Squid proxy reports (transparent) how to log https traffic?

eirikr · Apr 5, 2016, 11:12 PM

I am looking at my proxy report for my computer and I stream youtube and twitch a lot and I don't see it listed? i can see imgur but a lot of websites are missing.

I run it as transparent, this is how I want it.

How can I monitor my https traffic?

jimp · Apr 6, 2016, 2:37 PM

In transparent mode, squid only captures HTTP traffic. To transparently capture HTTPS requires SSL interception and installing a custom root CA on your clients, and even then it's a bad idea in general.

Block outbound HTTPS and configure your proxy settings in the browser/OS to use squid directly, then it can properly capture HTTPS requests.

eirikr · Apr 6, 2016, 3:49 PM

my goal is not to touch the host os/browser/computer at all, I might give consideration to something that allows gpo to push out the anything needed.

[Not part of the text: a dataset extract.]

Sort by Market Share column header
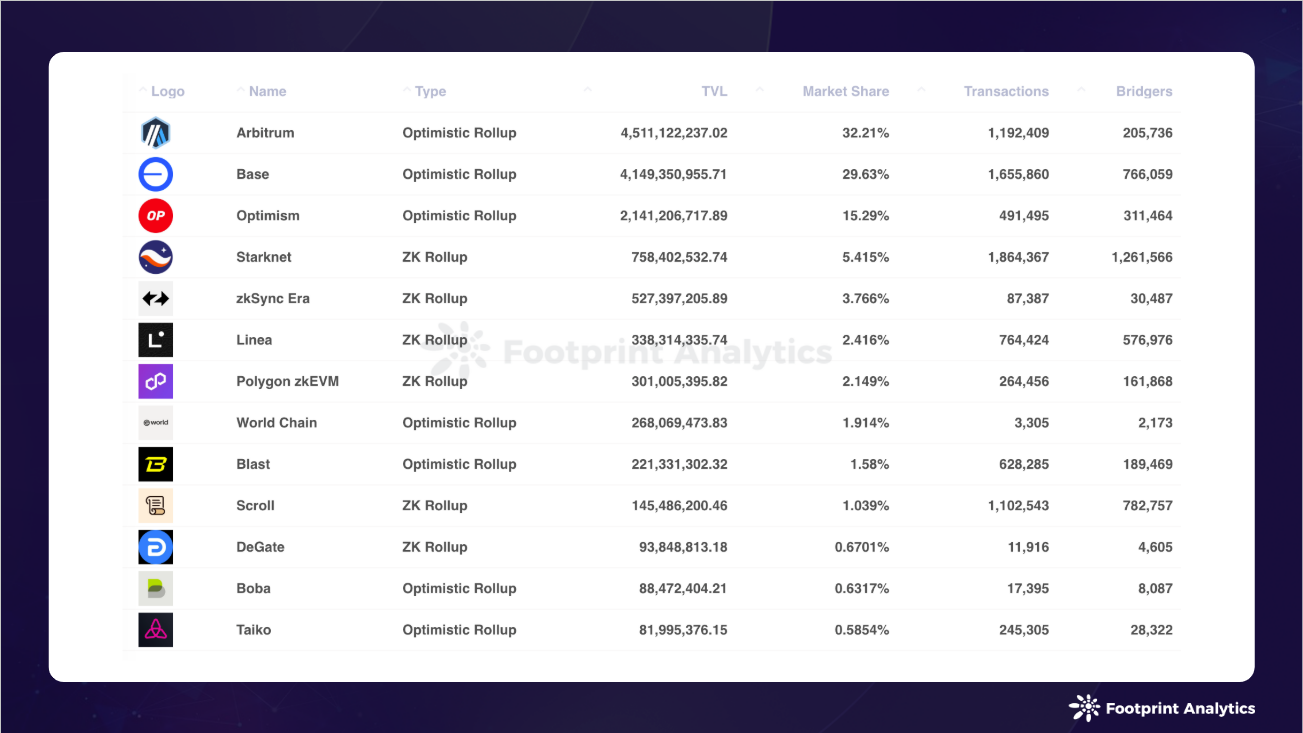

jimp · Apr 6, 2016, 3:54 PM

Search for squid 3 ssl interception then, many threads out there already. You may be able to push a CA via GPO, but there is no way to get HTTPS without some client-side modification. That's the whole point of HTTPS, to prevent MITM attacks from breaking the chain of trust. You have to trust your own CA which then makes fake certs to break into the connections (to put it simply). It's a really bad practice.